If a line in the listing contains "will", copy it out whole.

_Data excerpts:_
★ ★ ★
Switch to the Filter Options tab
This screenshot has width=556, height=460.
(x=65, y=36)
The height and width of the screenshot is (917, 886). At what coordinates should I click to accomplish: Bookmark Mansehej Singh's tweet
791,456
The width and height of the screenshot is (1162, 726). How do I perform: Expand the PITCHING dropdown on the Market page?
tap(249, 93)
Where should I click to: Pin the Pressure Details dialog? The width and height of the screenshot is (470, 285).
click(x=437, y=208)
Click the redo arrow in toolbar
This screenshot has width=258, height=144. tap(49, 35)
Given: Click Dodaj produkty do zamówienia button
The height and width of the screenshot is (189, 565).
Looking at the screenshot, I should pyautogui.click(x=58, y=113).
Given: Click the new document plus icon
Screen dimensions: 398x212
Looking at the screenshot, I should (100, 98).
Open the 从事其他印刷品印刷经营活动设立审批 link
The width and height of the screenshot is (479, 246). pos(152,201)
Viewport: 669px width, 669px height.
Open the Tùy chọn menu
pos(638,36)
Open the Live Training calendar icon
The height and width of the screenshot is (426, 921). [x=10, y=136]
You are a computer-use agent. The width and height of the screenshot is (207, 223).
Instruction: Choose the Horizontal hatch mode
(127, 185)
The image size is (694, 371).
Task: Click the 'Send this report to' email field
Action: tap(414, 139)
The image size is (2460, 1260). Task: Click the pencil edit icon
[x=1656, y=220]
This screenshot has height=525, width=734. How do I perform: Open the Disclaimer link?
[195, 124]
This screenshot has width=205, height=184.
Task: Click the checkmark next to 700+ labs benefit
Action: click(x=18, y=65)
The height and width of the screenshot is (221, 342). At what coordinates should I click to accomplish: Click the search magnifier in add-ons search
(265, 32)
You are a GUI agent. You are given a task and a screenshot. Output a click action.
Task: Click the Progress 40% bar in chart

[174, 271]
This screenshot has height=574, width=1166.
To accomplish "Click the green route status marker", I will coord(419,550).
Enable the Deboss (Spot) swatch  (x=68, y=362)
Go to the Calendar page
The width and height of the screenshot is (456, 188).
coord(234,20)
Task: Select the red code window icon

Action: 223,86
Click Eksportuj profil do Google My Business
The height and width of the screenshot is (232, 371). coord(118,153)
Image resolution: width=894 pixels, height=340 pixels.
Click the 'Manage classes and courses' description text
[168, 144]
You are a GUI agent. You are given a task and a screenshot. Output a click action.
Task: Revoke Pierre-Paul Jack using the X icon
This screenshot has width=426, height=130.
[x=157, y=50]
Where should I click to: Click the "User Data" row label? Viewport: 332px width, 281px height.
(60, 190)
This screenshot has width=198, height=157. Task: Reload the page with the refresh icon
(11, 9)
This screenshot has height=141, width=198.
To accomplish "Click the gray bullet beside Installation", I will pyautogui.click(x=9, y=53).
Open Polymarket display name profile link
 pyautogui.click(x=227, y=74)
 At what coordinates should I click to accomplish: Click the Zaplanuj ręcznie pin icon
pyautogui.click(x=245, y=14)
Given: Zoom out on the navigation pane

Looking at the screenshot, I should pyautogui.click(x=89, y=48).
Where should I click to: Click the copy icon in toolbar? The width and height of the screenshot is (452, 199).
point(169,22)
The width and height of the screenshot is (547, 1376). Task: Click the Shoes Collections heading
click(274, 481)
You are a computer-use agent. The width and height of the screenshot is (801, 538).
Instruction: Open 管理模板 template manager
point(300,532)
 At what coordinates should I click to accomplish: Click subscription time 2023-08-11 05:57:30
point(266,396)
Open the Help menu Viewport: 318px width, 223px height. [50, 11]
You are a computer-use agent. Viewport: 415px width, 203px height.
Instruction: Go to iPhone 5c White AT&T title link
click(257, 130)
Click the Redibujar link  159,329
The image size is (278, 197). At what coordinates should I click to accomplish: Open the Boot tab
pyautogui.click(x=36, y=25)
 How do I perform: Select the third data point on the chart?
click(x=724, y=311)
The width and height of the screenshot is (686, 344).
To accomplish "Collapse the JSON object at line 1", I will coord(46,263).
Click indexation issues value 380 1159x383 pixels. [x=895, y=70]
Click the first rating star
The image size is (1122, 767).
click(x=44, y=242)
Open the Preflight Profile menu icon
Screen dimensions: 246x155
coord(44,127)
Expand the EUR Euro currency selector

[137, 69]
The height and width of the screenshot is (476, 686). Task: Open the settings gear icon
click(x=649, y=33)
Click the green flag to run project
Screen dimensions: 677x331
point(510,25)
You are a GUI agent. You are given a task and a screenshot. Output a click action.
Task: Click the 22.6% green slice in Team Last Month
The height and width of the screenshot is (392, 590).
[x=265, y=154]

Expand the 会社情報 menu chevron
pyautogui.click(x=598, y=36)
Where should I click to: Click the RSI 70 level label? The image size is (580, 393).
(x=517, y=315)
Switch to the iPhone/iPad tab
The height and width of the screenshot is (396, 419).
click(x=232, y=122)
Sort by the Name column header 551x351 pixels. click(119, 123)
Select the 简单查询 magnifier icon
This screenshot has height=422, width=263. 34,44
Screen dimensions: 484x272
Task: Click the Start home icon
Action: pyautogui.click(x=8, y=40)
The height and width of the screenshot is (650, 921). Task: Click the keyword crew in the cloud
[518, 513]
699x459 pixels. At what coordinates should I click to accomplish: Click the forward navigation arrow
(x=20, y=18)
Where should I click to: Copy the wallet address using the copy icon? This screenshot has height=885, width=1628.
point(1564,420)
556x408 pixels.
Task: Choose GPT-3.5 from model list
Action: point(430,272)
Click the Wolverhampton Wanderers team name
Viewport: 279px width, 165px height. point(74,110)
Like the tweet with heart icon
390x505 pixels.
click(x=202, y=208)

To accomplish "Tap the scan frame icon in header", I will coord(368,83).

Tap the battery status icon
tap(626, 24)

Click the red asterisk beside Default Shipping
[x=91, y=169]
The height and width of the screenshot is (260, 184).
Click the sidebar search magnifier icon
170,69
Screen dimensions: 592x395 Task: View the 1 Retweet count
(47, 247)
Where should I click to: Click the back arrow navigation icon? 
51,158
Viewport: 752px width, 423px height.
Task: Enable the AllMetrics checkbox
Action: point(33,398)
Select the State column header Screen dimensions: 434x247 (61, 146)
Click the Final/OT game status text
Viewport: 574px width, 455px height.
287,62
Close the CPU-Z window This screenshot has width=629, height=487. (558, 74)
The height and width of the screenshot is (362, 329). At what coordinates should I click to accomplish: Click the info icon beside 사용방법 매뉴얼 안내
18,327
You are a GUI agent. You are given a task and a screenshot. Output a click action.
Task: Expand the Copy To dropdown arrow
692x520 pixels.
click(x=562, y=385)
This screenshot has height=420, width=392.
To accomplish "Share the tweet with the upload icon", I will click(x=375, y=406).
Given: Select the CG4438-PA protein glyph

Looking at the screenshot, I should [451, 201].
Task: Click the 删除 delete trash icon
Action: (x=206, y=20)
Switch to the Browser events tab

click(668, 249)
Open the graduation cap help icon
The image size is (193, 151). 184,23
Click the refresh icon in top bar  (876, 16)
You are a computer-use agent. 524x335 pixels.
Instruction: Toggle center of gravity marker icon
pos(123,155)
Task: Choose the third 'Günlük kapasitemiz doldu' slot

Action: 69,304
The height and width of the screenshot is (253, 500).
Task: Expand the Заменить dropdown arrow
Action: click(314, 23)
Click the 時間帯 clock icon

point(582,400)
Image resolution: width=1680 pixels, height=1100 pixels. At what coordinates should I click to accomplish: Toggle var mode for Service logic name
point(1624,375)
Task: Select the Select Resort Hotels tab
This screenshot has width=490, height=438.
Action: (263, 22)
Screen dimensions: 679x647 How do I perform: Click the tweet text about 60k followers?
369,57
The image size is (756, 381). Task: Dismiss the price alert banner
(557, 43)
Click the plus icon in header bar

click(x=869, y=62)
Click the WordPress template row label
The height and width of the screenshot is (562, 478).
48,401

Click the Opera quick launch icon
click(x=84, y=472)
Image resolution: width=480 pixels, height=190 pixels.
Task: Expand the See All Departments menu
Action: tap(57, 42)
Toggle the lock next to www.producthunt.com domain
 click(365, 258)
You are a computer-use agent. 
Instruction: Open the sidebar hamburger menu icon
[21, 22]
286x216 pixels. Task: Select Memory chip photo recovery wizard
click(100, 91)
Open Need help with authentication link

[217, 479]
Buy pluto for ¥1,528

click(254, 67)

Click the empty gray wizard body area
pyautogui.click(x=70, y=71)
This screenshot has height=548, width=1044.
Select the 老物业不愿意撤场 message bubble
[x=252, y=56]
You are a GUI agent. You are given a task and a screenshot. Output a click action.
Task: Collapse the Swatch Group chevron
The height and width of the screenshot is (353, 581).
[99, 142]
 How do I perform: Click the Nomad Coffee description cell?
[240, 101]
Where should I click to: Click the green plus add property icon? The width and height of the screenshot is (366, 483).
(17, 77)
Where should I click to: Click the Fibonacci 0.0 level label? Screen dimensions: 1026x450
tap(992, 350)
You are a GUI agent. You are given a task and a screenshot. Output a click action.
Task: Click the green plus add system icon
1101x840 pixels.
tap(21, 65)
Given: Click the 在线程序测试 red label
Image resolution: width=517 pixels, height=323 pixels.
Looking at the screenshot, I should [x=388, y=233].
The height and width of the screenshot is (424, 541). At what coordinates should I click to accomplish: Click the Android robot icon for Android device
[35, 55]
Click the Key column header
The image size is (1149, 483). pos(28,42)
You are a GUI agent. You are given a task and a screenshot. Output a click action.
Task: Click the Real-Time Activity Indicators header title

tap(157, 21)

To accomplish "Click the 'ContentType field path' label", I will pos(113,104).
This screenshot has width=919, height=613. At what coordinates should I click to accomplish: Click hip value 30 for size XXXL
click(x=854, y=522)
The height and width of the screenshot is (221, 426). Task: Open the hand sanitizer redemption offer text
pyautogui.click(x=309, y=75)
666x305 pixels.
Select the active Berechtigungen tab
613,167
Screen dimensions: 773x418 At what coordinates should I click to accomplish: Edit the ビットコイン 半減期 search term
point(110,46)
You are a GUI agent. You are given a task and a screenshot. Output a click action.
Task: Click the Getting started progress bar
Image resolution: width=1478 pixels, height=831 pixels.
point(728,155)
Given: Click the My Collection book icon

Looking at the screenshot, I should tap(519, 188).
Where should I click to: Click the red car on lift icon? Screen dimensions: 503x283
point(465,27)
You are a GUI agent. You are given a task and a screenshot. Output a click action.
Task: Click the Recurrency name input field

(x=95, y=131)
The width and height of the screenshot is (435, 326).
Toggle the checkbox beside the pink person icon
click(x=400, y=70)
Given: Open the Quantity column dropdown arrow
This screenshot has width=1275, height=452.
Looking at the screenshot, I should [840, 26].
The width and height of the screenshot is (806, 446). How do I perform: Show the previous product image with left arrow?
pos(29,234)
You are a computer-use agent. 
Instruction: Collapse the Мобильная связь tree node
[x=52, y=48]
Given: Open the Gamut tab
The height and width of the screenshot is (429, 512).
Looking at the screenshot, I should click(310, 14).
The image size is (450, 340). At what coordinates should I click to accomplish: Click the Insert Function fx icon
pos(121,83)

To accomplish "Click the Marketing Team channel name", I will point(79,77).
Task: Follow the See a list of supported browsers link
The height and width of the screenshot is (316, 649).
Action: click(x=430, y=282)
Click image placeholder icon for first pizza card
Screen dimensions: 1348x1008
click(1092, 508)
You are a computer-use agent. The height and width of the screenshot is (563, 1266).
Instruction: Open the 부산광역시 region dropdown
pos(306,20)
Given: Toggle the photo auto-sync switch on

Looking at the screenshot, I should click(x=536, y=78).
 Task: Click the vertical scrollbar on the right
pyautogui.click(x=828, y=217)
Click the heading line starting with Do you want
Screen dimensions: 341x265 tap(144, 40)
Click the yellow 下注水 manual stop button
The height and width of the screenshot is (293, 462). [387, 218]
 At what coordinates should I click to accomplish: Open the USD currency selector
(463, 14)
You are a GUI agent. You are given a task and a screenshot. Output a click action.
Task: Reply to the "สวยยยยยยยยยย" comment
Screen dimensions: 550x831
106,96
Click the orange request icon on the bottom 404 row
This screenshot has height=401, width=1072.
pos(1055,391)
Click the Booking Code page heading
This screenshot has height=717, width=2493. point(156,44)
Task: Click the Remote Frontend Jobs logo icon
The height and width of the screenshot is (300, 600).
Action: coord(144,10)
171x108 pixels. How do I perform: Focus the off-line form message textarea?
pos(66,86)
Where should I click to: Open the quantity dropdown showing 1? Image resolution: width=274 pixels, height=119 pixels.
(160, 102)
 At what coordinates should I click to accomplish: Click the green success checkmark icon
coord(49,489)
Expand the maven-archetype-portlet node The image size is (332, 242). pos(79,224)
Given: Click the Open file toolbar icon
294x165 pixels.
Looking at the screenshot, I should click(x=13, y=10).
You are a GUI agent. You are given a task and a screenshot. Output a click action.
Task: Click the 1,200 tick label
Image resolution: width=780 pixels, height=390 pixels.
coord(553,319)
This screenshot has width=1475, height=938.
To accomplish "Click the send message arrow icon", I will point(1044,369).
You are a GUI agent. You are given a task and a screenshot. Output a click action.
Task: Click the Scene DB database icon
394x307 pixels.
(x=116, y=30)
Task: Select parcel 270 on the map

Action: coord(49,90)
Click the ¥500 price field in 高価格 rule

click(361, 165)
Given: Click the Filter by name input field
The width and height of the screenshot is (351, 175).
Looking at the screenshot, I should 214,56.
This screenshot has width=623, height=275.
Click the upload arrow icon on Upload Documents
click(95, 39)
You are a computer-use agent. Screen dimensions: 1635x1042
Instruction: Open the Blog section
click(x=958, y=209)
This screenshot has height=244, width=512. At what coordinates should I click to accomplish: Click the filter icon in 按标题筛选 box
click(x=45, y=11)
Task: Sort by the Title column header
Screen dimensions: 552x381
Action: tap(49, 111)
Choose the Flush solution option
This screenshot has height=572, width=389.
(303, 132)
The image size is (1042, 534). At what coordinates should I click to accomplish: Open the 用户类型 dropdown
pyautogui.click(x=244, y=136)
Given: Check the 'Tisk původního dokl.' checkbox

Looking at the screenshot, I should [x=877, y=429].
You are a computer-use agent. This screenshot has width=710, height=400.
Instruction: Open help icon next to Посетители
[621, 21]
★ ★ ★
_Output of the task:_
To accomplish "Click the green route status marker", I will coord(419,550).
To accomplish "Click the gray bullet beside Installation", I will pyautogui.click(x=9, y=53).
To accomplish "Collapse the JSON object at line 1", I will coord(46,263).
To accomplish "Tap the scan frame icon in header", I will coord(368,83).
To accomplish "Share the tweet with the upload icon", I will click(x=375, y=406).
To accomplish "Click the 'ContentType field path' label", I will pos(113,104).
To accomplish "Click the Marketing Team channel name", I will point(79,77).
To accomplish "Click the send message arrow icon", I will point(1044,369).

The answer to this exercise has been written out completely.